El cuidado y atención a los infantes requiere de la responsabilidad de los padres y la familia en general. Desde los primeros años de vida ya muestran sus primeros pasos y como quieren conocer el mundo que les rodea, pueden desplazarse en el espacio y acceder a un número mayor de objetos y de lugares, por eso están más expuestos al peligro.
Ante el comportamiento de la niña o el niño en el hogar es preciso que la familia se mantenga alerta para prevenir accidentes como suelen ser las caídas no solo de sus pies, sino también de alturas muros, escaleras, balcones lo que exige colocar barandas en todos estos sitios.

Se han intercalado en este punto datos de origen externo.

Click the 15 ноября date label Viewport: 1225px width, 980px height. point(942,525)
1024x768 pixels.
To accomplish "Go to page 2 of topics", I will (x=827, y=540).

Las quemaduras con líquidos hirviendo, con la electricidad y con planchas así como la protección de los tomacorrientes, son otras de las formas de accidentes en el hogar. Es necesario que los pequeños estén alejados de la cocina.
Las heridas, cortaduras y perforaciones producidas por objetos agudos y filosos son accidentes que pueden prevenirse manteniendo esos objetos fuera del alcance de los niños.
La despreocupación de los padres puede ocasionar lamentables accidentes dentro o fuera del hogar, los pequeños no deben estar solos en aceras, calles y parques y si va en un automóvil debe permanecer en el asiento trasero sujetos por un adulto.
Estas entre otras acciones de prevención están al alcance de la familia, solo es cuestión de ocuparse e implantar las barreras necesarias para un desenvolvimiento seguro en los pequeños.
El desvelo de los padres y familiares debe estar presentes cuando están al cuidado de un infante. Considero que por mínimo que sea el percance la preocupación debe ser mayor por el constante desarrollo que muestran en su primera infancia.